Carne Nunca Mais
Pé-na-porta contra os robozinhos do sistema

Nem amor, nem gostar

por Juliano Zabka

Quando o outro não tem um “rosto”, como sentir algo de destacada importância?

Nesse caso, defino o “rosto” como alguém de proximidade tal a ponto de mobilizar nossos mais fortes sentimentos nas diversas ocasiões da vida. O pai e a mãe ou a pessoa que amou e cuidou, o irmão ou irmã, o parceiro e a parceira, o amigo, entre tantos outros, nos casos das relações agradáveis e chamadas de saudáveis.
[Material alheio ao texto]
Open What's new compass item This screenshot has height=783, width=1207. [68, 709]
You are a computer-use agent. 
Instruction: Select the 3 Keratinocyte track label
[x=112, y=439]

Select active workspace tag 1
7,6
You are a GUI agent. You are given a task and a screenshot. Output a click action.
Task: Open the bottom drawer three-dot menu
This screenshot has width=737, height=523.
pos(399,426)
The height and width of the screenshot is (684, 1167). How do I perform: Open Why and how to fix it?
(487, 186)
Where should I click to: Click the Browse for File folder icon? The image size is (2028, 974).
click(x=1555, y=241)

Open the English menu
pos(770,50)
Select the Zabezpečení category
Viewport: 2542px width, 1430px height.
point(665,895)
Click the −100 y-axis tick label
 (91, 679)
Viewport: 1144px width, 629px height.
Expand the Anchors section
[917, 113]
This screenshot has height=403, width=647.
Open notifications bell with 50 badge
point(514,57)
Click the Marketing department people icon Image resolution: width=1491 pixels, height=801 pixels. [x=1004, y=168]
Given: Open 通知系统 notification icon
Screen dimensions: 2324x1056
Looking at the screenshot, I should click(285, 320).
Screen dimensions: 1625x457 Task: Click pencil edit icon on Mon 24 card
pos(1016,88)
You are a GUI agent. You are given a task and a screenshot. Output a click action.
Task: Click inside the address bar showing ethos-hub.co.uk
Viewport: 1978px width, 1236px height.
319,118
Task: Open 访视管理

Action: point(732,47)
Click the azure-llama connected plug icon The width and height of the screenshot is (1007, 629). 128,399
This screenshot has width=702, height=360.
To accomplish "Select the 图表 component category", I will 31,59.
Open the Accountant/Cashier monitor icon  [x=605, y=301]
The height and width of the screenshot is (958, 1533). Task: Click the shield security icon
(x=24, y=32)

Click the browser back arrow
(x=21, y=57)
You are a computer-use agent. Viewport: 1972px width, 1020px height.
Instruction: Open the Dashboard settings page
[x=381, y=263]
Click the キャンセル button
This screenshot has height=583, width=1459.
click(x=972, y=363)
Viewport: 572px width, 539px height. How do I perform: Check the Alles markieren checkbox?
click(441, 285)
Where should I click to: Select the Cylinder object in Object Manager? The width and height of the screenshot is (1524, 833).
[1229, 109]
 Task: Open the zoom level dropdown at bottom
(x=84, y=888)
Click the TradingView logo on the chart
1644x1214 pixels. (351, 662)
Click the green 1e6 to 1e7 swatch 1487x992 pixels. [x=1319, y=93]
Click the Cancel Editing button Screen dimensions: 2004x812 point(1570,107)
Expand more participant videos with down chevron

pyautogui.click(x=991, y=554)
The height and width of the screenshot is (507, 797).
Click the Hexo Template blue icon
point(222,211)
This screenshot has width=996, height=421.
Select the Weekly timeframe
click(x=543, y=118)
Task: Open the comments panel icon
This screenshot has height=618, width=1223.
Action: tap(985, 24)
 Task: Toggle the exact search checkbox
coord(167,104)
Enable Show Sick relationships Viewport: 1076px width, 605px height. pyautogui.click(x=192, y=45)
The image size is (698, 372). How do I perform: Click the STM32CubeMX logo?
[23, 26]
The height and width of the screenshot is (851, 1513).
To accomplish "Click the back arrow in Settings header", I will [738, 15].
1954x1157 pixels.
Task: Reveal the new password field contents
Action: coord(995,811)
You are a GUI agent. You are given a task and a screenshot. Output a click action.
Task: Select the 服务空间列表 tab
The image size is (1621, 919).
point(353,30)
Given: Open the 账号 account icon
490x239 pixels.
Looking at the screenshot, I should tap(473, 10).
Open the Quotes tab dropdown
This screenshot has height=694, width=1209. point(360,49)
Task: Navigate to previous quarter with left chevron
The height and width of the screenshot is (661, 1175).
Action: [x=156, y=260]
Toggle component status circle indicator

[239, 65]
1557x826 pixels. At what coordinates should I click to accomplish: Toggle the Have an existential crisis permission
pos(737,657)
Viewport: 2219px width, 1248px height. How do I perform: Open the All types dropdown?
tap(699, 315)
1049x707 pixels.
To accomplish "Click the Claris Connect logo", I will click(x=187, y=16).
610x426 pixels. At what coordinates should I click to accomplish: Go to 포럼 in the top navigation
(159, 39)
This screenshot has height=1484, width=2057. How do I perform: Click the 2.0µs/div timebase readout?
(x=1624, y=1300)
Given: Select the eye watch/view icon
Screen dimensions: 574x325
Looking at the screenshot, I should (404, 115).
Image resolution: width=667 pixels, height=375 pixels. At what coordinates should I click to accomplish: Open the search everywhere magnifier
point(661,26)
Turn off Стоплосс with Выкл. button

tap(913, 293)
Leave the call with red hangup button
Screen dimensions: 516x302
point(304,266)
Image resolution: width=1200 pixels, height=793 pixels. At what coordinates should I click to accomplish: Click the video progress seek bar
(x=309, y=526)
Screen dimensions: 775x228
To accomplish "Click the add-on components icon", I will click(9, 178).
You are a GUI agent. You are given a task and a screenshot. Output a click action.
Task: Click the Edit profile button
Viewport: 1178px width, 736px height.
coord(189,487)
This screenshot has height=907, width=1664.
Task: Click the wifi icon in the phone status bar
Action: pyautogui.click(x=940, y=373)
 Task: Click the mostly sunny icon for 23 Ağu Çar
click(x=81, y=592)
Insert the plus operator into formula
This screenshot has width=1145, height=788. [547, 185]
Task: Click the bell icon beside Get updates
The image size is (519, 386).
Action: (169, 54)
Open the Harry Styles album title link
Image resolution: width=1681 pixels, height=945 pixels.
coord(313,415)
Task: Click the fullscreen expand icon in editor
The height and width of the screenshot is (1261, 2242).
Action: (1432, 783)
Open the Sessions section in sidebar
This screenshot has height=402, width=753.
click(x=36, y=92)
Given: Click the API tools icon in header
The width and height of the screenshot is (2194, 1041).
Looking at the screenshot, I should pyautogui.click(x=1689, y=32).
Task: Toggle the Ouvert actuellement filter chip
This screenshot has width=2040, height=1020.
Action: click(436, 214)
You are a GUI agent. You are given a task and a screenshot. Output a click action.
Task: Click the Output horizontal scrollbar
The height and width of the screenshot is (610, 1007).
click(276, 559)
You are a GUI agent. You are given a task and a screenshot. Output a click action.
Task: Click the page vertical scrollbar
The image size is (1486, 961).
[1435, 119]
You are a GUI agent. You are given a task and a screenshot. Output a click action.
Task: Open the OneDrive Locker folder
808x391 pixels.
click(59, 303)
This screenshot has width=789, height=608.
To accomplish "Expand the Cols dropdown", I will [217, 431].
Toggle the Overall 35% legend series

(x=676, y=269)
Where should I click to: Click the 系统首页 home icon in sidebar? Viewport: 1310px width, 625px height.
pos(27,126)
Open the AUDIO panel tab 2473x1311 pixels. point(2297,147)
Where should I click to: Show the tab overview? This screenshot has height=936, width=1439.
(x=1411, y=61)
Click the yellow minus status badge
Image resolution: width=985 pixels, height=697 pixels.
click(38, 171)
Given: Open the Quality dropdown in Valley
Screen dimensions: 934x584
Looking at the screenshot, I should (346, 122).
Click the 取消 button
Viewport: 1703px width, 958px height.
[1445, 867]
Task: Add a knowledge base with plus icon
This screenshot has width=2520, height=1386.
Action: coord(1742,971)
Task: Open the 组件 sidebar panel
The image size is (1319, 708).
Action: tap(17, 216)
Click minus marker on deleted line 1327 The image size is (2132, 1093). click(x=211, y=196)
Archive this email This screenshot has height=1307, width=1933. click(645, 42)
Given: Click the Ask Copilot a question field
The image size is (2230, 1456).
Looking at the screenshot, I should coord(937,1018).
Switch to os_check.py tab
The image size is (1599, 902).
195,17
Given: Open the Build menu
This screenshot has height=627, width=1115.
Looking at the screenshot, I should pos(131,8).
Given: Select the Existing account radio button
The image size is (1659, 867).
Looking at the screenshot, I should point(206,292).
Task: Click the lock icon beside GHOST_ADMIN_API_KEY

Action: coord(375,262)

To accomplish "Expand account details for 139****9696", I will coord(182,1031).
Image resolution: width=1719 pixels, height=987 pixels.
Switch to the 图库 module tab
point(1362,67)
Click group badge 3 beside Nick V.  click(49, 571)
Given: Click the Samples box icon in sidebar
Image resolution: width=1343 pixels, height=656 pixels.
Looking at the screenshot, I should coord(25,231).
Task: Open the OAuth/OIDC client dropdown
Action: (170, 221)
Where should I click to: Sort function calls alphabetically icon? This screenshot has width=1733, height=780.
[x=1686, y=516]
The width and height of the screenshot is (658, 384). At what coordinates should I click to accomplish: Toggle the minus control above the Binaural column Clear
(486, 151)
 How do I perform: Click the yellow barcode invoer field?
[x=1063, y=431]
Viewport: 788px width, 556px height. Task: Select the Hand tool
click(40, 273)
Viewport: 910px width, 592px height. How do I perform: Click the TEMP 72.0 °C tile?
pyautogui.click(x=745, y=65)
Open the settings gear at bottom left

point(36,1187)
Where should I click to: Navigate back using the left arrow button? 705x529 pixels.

“Rosto” em uma definição arbitrária para o momento. Impossível não ser, além de estar, de certo modo, me apropriando do termo que serviu a Emmanuel Levinas – o que não significa que saiba algo sobre ele ou aplique aqui o mesmo sentido.

Essa parece ser uma das nossas “pobrezas mais miseráveis”. O outro ter de ter rosto. O imperativo de o outro ter um rosto para que o conjunto de minhas decisões, sejam elas ações ou omissões, passe a considerá-lo nas conseqüências dessas decisões.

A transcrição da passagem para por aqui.